小学生の部

優秀賞

仲間
八幡市立美濃山小学校 6年 藤原 桔花ふじわら きっか

 「ドン!!」。前へと伸びた私の手と共に、そんな音が鳴りひびく。何の音か、その正体は私の手のひらとボールがはじき合った音だった。先程の飛び出したボールは白いあみのかべにつかまった。私の心には悔しさの波がおしよせてくる。周りに居た仲間は、「どんまい!!」という声と共に手を差し伸べてくれた。でも、私の心に悔しさは残り続ける。
 私はバレーボールをしている。仲間はすごく上手だ。背中しか追えないあせりに私は飲みこまれている。それはまるで、ドロドロ状の津波のように。

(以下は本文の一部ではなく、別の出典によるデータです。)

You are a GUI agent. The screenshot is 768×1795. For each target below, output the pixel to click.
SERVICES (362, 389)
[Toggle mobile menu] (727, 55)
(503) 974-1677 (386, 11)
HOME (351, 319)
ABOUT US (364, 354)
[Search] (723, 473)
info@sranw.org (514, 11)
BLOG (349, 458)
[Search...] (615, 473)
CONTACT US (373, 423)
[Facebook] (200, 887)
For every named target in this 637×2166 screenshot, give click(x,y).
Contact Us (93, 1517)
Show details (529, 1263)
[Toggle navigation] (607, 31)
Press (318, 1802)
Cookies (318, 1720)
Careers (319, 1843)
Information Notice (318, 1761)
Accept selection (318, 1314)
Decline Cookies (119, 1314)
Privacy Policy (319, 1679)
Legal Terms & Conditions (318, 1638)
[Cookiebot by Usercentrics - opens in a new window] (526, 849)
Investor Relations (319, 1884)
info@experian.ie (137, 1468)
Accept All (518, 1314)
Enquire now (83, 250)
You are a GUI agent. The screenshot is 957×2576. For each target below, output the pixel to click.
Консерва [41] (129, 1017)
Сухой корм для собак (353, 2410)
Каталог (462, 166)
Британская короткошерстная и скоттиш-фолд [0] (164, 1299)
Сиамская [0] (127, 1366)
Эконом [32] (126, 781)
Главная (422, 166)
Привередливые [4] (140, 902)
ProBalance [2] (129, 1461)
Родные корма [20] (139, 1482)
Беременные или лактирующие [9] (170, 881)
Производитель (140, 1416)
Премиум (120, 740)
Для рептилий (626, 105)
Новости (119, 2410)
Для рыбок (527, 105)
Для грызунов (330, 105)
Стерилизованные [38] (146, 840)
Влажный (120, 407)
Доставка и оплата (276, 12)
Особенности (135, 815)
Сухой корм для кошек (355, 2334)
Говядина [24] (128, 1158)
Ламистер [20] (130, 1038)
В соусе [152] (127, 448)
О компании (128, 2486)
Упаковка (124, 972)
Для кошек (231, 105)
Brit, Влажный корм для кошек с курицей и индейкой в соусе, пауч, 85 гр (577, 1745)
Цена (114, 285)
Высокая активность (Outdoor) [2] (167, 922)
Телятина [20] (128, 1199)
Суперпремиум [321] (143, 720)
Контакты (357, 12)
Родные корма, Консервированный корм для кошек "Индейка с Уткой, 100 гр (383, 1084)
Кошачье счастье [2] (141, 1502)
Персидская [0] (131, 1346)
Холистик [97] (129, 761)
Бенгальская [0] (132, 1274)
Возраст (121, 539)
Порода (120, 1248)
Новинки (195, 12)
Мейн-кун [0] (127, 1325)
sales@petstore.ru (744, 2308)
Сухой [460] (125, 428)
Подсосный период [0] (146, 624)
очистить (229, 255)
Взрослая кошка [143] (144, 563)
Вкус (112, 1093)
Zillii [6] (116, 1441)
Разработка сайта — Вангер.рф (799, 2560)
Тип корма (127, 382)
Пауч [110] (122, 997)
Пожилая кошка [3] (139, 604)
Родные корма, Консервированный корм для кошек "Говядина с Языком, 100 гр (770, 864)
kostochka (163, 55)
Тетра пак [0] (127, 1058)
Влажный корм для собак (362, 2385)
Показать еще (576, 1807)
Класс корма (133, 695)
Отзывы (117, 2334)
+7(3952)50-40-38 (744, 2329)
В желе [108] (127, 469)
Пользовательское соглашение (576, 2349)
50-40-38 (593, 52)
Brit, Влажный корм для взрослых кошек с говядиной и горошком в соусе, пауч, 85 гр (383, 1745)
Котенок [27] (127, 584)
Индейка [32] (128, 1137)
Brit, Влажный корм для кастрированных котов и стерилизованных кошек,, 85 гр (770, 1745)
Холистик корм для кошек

飲み込まれ、脱出を急ぐ。
 そんな重苦しい気持ちでも、時間は進み続ける。今週もまた、バレーが始まる。体育館に入ると同時に後ろから波の気配を感じる。今日も必死ににげていた。そして先週ミスしたサーブが来た。プレッシャーやこわさの手ぶくろが、私の手をおおう。
 そんな時だった。後ろの津波が消えたのだ。いや、そんな気がしただけだったのかもしれない。でも確かに私は楽になれた。「ファイト!!」。私の心にたてが届いた。そのたてに続いて沢山のたてが私を守ってくれている。仲間の声が私を守ってくれていたのだ。
 再び手を見ると先程とは段ちがいに軽く感じた。私は手をつきあげ、ボールを投げ、たてに勇気付けられるように、その手をふりかぶった。「ドン!!」。前とはちがった。体育館に鳴りひびくその音は、どこかきれいに感じた。私達が目で追ったそのボールはきれいにコートに落ちていった。「ヤッタァ!!」。私のその喜びの声は体育館にひびきわたったのだ。
 その日からも焦りはあった。でも、仲間との“つながり”が私を守ってくれている。私はこの日、仲間の大切さ、ありがたさ、気付かされたような、そんな気がした。